* [Material to process]
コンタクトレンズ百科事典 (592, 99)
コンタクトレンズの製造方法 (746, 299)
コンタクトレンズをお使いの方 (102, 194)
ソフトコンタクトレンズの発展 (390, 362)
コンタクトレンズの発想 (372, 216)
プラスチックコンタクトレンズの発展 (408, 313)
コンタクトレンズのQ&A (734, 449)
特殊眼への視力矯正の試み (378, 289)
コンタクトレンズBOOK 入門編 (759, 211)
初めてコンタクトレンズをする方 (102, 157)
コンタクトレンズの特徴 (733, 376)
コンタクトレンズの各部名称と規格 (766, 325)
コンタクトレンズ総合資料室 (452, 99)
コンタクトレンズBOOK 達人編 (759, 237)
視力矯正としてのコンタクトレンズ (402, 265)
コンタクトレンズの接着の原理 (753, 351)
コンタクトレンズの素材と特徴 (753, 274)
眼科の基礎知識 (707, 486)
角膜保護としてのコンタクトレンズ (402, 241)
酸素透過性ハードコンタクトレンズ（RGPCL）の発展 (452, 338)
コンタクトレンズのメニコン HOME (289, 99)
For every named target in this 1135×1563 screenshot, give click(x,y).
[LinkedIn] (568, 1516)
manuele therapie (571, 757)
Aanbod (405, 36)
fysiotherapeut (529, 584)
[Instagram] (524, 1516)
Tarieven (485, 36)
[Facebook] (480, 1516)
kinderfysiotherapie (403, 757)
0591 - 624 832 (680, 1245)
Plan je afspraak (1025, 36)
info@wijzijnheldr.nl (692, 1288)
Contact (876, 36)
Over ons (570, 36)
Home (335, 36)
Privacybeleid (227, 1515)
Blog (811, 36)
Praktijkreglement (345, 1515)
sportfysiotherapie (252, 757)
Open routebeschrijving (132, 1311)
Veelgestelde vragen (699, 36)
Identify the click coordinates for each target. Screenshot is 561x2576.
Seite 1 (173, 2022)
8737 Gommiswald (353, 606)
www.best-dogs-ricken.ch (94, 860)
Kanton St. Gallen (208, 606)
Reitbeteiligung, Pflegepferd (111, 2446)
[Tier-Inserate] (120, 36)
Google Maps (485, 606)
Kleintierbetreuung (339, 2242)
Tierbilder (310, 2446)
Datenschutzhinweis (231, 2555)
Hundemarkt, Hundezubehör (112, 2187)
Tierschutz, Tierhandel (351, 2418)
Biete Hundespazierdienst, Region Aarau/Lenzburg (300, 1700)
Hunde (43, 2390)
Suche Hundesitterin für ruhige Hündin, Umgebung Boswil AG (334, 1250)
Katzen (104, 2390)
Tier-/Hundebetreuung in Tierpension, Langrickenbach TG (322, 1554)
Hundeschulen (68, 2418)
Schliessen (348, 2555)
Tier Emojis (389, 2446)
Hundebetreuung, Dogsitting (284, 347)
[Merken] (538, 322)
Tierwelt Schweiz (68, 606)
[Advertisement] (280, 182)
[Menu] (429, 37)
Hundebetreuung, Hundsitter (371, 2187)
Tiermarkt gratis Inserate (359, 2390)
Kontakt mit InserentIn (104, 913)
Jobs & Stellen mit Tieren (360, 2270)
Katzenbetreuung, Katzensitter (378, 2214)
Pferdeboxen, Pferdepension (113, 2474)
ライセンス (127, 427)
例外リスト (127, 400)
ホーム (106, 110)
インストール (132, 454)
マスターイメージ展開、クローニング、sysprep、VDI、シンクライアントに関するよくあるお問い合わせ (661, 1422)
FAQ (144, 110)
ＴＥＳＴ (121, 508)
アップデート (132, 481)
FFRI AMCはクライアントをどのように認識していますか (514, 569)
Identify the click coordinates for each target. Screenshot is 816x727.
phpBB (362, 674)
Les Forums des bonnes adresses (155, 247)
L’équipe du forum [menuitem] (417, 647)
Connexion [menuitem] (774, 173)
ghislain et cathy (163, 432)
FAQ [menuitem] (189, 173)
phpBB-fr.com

* [Description of the task]
Set down all of the records above again, line by line, with no changes.

* [Output for this task]
コンタクトレンズ百科事典 (592, 99)
コンタクトレンズの製造方法 (746, 299)
コンタクトレンズをお使いの方 (102, 194)
ソフトコンタクトレンズの発展 (390, 362)
コンタクトレンズの発想 (372, 216)
プラスチックコンタクトレンズの発展 (408, 313)
コンタクトレンズのQ&A (734, 449)
特殊眼への視力矯正の試み (378, 289)
コンタクトレンズBOOK 入門編 (759, 211)
初めてコンタクトレンズをする方 (102, 157)
コンタクトレンズの特徴 (733, 376)
コンタクトレンズの各部名称と規格 (766, 325)
コンタクトレンズ総合資料室 (452, 99)
コンタクトレンズBOOK 達人編 (759, 237)
視力矯正としてのコンタクトレンズ (402, 265)
コンタクトレンズの接着の原理 (753, 351)
コンタクトレンズの素材と特徴 (753, 274)
眼科の基礎知識 (707, 486)
角膜保護としてのコンタクトレンズ (402, 241)
酸素透過性ハードコンタクトレンズ（RGPCL）の発展 (452, 338)
コンタクトレンズのメニコン HOME (289, 99)
For every named target in this 1135×1563 screenshot, give click(x,y).
[LinkedIn] (568, 1516)
manuele therapie (571, 757)
Aanbod (405, 36)
fysiotherapeut (529, 584)
[Instagram] (524, 1516)
Tarieven (485, 36)
[Facebook] (480, 1516)
kinderfysiotherapie (403, 757)
0591 - 624 832 (680, 1245)
Plan je afspraak (1025, 36)
info@wijzijnheldr.nl (692, 1288)
Contact (876, 36)
Over ons (570, 36)
Home (335, 36)
Privacybeleid (227, 1515)
Blog (811, 36)
Praktijkreglement (345, 1515)
sportfysiotherapie (252, 757)
Open routebeschrijving (132, 1311)
Veelgestelde vragen (699, 36)
Identify the click coordinates for each target. Screenshot is 561x2576.
Seite 1 (173, 2022)
8737 Gommiswald (353, 606)
www.best-dogs-ricken.ch (94, 860)
Kanton St. Gallen (208, 606)
Reitbeteiligung, Pflegepferd (111, 2446)
[Tier-Inserate] (120, 36)
Google Maps (485, 606)
Kleintierbetreuung (339, 2242)
Tierbilder (310, 2446)
Datenschutzhinweis (231, 2555)
Hundemarkt, Hundezubehör (112, 2187)
Tierschutz, Tierhandel (351, 2418)
Biete Hundespazierdienst, Region Aarau/Lenzburg (300, 1700)
Hunde (43, 2390)
Suche Hundesitterin für ruhige Hündin, Umgebung Boswil AG (334, 1250)
Katzen (104, 2390)
Tier-/Hundebetreuung in Tierpension, Langrickenbach TG (322, 1554)
Hundeschulen (68, 2418)
Schliessen (348, 2555)
Tier Emojis (389, 2446)
Hundebetreuung, Dogsitting (284, 347)
[Merken] (538, 322)
Tierwelt Schweiz (68, 606)
[Advertisement] (280, 182)
[Menu] (429, 37)
Hundebetreuung, Hundsitter (371, 2187)
Tiermarkt gratis Inserate (359, 2390)
Kontakt mit InserentIn (104, 913)
Jobs & Stellen mit Tieren (360, 2270)
Katzenbetreuung, Katzensitter (378, 2214)
Pferdeboxen, Pferdepension (113, 2474)
ライセンス (127, 427)
例外リスト (127, 400)
ホーム (106, 110)
インストール (132, 454)
マスターイメージ展開、クローニング、sysprep、VDI、シンクライアントに関するよくあるお問い合わせ (661, 1422)
FAQ (144, 110)
ＴＥＳＴ (121, 508)
アップデート (132, 481)
FFRI AMCはクライアントをどのように認識していますか (514, 569)
Identify the click coordinates for each target. Screenshot is 816x727.
phpBB (362, 674)
Les Forums des bonnes adresses (155, 247)
L’équipe du forum [menuitem] (417, 647)
Connexion [menuitem] (774, 173)
ghislain et cathy (163, 432)
FAQ [menuitem] (189, 173)
phpBB-fr.com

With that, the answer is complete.